Divas Boulanger est disparue en septembre 2004, et son corps a été retrouvé à proximité de Portage la Prairie. Theodore Herntier a été condamné à perpétuité pour son meurtre en 2016.

Quitter la rue

Ryan Richard raconte qu'en tout, il a passé deux ans dans la rue. Au cours de cette période, il a rencontré une autre personne transgenre, Kelly Houle, qui est devenue « une très bonne amie » et qui a eu un énorme impact sur sa vie.

« Elle m'a fait sortir immédiatement de la rue », dit-il

Kelly Houle a permis à Ryan Richard de vivre chez elle. Il dit que c’est elle qui lui a montré des choses telles que la façon de porter du maquillage.

C'est à cette époque qu’il découvre les bars gais, comme le Club 200.

« Quand je suis arrivé au Club 200, j’avais 18 ans, c'est alors que j'ai cessé de vouloir être une femme parce que j'ai vu un nouveau monde », estime Ryan Richard, qui observe au passage qu'il n'y avait rien de semblable dans sa réserve.

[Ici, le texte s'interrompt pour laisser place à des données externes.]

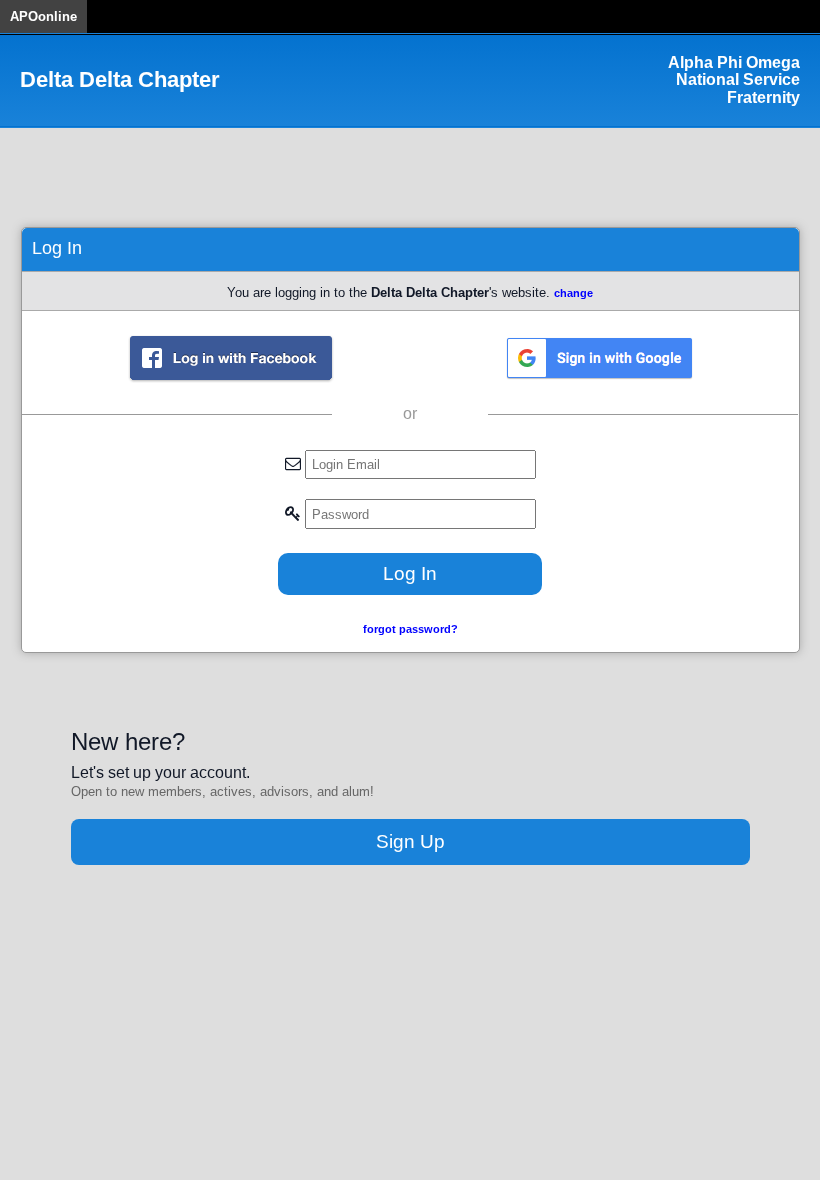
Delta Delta (120, 80)
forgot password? (410, 629)
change (573, 293)
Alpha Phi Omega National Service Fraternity (734, 80)
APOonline (43, 16)
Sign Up (410, 841)
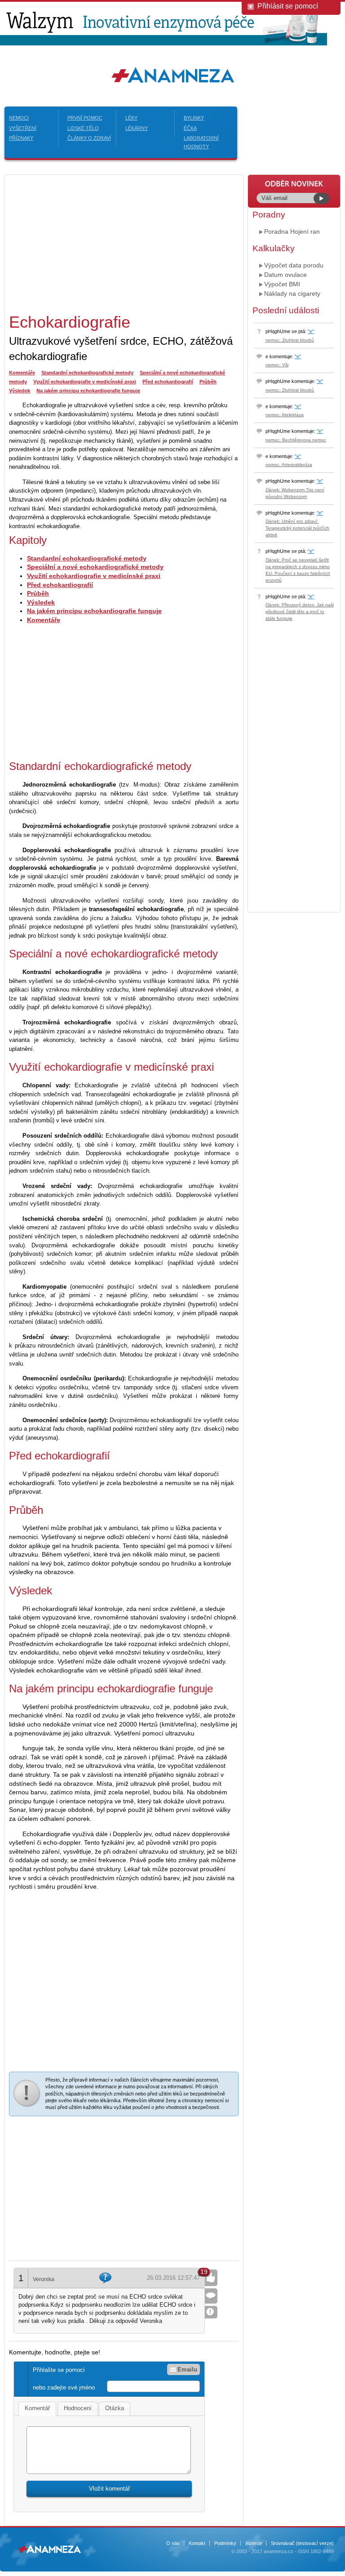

Il a fait ses débuts comme travesti il y a trois ans. Il dit que c'est une chose qui le rend fier.

J'ai appris à m'aimer

Ryan Richard

Aujourd’hui, Ryan Richard est prudent quand vient le temps de parler de l’avenir. Il travaille comme instructeur de danse avec les Asham Stompers et enseigne la gigue.

En novembre, il a été couronné « Mademoiselle Club 200 », une réalisation dont il est très fier.

Ryan Richard se considère comme un modèle dans la communauté Deux-Esprits, et espère que son histoire permettra à d'autres Autochtones de trouver de la fierté personnelle.